A Window Stain – Ivor Steven
Evening tears ebb through
the window of last year’s stain
Fear closes the door
Tonight, the moon is brighter
Today the pane is clearer
Judge’s comments: I had a tie for second place, both lovely tanka, and I really couldn’t pick one over the other. I enjoyed the mystery of Jaya’s poem, the everyday image of ice on a bucket of water that sailed off into broken hearts, the two halves of the poem linked by the bright colours in both metaphors.
The mood of Ivor’s poem swings from sadness, loss and an ending by the closing of a door, letting in a more hopeful light through the window cleared of tears and lets us see beyond the ‘stain’ to the moon light.
Third Place: Danielle
winter halo’s glow
falls upon the midnight sky
crowning of the moon
I stare in awestruck wonder
graceful keeper of the stars
Judge’s comments: I also enjoyed this tanka very much. The language is beautiful, the volta is there and the turn inward to the personal. This is a tanka I felt would have been happier liberated from the tyranny of the syllable count.

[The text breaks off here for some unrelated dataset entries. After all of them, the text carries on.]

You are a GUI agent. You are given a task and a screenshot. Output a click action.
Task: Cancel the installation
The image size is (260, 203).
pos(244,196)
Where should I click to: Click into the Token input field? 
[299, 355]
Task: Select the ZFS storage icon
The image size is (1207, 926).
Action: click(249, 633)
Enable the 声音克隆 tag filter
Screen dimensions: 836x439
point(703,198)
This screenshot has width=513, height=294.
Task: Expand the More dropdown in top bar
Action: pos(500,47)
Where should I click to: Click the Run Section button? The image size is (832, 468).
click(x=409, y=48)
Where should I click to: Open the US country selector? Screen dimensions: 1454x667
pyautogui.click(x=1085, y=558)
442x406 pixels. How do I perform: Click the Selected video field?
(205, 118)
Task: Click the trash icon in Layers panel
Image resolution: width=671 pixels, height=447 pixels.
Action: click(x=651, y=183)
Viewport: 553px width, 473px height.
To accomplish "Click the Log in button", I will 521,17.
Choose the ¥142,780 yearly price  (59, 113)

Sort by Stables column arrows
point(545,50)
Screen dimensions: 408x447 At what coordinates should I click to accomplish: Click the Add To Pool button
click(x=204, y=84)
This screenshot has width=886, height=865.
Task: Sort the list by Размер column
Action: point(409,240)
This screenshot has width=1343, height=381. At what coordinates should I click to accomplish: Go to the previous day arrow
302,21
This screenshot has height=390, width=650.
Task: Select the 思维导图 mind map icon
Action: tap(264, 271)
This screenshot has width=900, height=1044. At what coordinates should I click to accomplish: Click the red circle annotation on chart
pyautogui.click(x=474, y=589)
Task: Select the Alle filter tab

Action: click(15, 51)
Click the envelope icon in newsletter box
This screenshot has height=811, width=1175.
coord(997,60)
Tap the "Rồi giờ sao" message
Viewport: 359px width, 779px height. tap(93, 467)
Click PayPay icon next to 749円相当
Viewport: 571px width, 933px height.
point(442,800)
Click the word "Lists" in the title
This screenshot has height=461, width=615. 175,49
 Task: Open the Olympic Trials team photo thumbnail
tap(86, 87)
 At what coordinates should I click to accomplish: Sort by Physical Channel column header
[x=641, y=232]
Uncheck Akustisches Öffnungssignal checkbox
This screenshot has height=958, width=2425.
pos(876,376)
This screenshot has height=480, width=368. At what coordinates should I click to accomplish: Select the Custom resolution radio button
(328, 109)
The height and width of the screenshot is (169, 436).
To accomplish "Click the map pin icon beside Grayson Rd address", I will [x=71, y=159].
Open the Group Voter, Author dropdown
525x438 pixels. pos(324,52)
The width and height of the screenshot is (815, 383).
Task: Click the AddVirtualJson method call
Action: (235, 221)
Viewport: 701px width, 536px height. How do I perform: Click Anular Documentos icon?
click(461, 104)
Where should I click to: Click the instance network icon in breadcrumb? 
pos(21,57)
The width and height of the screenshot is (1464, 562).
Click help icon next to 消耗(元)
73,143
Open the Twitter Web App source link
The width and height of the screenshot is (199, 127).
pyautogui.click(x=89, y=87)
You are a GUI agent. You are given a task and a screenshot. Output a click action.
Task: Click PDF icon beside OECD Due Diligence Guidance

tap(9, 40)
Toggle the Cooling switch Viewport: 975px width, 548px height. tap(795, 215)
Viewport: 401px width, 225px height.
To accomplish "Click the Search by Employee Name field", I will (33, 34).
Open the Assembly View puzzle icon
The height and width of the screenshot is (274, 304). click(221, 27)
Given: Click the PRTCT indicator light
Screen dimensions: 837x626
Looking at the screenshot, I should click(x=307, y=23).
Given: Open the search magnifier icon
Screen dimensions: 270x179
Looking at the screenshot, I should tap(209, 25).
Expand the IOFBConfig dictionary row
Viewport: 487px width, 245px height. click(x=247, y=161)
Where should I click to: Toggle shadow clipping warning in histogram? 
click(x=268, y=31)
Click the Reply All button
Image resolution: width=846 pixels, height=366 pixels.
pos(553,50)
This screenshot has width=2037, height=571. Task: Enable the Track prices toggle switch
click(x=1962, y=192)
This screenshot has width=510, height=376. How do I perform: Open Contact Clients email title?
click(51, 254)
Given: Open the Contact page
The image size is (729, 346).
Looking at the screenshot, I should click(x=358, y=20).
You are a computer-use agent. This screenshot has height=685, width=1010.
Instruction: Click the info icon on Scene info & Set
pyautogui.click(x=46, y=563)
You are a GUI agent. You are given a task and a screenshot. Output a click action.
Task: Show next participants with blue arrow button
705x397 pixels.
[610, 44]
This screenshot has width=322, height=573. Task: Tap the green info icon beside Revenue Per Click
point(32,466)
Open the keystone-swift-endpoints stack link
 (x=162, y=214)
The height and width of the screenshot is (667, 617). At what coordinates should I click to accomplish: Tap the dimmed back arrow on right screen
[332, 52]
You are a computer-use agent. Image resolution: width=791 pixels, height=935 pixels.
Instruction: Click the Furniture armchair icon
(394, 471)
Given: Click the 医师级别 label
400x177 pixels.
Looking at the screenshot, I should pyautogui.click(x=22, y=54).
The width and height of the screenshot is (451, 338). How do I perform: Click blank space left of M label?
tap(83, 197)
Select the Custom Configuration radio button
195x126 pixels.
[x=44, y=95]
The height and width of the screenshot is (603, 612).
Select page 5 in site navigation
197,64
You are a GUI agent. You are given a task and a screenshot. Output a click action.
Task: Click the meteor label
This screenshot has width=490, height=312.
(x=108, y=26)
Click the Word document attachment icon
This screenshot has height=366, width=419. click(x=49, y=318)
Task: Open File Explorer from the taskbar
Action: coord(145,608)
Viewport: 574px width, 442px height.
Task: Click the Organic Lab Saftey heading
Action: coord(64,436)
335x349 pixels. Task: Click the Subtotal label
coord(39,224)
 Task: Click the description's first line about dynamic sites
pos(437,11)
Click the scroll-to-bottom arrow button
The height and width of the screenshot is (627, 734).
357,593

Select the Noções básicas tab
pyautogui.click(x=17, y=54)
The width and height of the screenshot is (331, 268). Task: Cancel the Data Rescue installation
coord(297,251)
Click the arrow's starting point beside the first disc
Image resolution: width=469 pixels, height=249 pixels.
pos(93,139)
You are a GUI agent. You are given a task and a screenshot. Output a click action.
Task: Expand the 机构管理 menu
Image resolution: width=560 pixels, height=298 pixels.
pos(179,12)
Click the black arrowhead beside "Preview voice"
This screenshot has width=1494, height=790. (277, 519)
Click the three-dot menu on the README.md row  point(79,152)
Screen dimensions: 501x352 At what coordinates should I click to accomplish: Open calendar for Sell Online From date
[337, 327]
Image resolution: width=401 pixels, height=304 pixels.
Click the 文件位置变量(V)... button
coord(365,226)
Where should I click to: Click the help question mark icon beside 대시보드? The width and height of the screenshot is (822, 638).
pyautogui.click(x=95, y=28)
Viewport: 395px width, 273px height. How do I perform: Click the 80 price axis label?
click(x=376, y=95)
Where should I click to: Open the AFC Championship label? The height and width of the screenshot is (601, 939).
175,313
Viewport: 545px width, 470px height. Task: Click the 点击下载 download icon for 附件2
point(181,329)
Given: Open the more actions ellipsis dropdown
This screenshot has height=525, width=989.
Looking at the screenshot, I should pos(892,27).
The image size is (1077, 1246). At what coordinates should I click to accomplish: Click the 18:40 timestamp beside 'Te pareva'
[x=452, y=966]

To all of our winners, especially Nick Reeves who takes a well-deserved first place for a record third time! If he is happy to do so once again, I invite him to judge next week’s challenge.
Congratulations also to our runners up, who made unique and wonderful contributions to this challenge, as did everyone who took part.
Finally a big thank you to our judge, Jane Dougherty who did an excellent job judging a difficult challenge.
Stay tuned for next week’s challenge!
Thank you for asking me to judge, Ingrid. It made me ask myself a lot of questions about poetry and what makes the difference between the competent and the spark of excellence. Maybe we should have pointed out that the entries were judged blind. No names.
Indeed, I try to keep it as anonymous as possible but unless I receive entries by email I cannot keep contestants’ identities secret. I will point this out for the next competition, I think.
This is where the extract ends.